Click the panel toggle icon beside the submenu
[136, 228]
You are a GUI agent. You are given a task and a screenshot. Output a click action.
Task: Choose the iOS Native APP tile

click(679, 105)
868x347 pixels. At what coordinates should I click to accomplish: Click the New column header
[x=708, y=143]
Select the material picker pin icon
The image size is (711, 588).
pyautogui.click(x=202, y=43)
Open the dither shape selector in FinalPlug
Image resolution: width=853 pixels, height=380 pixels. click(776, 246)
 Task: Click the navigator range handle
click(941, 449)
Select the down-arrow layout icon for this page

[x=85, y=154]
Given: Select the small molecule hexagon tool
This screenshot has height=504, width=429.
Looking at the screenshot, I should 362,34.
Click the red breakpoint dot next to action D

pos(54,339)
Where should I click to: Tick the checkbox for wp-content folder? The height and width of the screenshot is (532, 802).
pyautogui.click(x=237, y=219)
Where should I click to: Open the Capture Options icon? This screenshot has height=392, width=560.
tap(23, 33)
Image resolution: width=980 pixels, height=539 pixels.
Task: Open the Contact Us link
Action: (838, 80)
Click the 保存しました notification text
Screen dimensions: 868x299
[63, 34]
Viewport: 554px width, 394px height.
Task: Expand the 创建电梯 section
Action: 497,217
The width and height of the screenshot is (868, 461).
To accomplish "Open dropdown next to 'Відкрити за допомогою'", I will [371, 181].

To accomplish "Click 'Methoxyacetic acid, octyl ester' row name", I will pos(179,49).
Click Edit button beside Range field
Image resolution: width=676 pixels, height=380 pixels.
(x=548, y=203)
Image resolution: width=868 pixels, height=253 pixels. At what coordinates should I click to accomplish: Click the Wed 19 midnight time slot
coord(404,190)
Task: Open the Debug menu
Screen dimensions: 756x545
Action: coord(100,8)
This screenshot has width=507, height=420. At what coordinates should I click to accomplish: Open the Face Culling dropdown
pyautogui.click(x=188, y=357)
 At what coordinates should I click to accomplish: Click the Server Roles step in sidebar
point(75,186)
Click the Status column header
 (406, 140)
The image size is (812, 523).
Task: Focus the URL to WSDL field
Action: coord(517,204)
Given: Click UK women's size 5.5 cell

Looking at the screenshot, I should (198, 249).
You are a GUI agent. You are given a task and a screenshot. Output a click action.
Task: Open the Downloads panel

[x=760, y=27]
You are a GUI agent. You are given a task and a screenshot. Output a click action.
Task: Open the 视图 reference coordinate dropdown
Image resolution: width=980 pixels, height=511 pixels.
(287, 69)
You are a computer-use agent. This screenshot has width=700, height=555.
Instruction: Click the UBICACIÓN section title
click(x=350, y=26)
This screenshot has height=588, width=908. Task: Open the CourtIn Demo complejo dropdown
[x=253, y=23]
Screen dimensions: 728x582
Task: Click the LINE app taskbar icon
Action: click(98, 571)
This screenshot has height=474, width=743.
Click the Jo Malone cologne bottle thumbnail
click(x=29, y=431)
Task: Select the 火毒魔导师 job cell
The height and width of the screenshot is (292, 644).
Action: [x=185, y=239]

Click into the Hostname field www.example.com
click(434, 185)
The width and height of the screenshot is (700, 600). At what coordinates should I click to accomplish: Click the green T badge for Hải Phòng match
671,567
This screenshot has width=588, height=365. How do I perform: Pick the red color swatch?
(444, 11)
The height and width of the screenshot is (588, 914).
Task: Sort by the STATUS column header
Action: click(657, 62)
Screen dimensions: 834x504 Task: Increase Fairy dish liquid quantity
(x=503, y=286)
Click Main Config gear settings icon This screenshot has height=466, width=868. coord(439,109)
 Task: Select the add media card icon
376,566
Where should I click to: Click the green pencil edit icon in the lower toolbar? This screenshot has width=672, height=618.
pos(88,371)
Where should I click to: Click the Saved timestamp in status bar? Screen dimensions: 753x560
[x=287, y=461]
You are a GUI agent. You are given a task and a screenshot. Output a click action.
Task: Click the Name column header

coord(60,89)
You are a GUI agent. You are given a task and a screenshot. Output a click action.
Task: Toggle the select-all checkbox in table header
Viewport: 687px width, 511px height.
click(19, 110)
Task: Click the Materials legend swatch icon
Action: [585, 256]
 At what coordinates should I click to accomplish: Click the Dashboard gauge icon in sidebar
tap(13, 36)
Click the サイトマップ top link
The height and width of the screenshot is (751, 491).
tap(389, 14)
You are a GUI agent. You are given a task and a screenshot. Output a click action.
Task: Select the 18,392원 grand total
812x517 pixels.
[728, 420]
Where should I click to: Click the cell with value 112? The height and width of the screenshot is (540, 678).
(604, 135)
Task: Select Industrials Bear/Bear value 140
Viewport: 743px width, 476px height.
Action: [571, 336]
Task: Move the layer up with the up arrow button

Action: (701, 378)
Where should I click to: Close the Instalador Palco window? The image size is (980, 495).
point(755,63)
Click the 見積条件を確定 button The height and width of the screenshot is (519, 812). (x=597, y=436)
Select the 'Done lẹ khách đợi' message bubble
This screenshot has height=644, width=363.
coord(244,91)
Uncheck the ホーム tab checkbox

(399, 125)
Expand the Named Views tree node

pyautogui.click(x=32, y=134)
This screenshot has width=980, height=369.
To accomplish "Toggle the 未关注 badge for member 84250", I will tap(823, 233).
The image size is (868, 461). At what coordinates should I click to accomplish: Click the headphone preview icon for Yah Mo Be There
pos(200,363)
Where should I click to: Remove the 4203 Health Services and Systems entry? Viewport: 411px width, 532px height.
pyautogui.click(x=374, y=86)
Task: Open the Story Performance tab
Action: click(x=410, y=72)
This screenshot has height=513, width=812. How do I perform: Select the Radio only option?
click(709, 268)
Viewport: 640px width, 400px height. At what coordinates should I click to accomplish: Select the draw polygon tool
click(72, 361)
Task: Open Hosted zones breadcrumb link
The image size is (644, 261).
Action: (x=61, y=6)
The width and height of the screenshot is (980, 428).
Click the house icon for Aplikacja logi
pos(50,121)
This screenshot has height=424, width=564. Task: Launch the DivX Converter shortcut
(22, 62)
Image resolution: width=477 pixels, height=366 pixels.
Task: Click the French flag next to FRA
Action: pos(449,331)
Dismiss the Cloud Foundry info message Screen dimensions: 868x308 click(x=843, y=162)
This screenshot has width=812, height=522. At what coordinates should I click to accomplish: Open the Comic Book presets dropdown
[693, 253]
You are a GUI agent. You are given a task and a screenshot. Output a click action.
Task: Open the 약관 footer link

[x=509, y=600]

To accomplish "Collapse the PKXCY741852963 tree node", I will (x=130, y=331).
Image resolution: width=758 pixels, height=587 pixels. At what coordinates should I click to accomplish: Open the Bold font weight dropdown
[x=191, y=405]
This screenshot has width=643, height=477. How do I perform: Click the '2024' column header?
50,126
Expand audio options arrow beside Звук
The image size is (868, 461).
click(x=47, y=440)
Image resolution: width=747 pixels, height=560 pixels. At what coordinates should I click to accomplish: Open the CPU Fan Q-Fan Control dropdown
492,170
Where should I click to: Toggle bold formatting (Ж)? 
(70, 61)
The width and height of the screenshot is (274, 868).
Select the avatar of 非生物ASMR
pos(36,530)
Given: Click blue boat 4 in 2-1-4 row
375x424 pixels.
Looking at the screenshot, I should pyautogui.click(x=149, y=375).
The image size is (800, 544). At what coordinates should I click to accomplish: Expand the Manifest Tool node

_Directions for this task:_ Give back every line of the listing where the word "will" shows up.

_Solution to this problem:_
To accomplish "Open dropdown next to 'Відкрити за допомогою'", I will [371, 181].
To accomplish "Click 'Methoxyacetic acid, octyl ester' row name", I will pos(179,49).
To accomplish "Toggle the 未关注 badge for member 84250", I will tap(823, 233).
To accomplish "Collapse the PKXCY741852963 tree node", I will (x=130, y=331).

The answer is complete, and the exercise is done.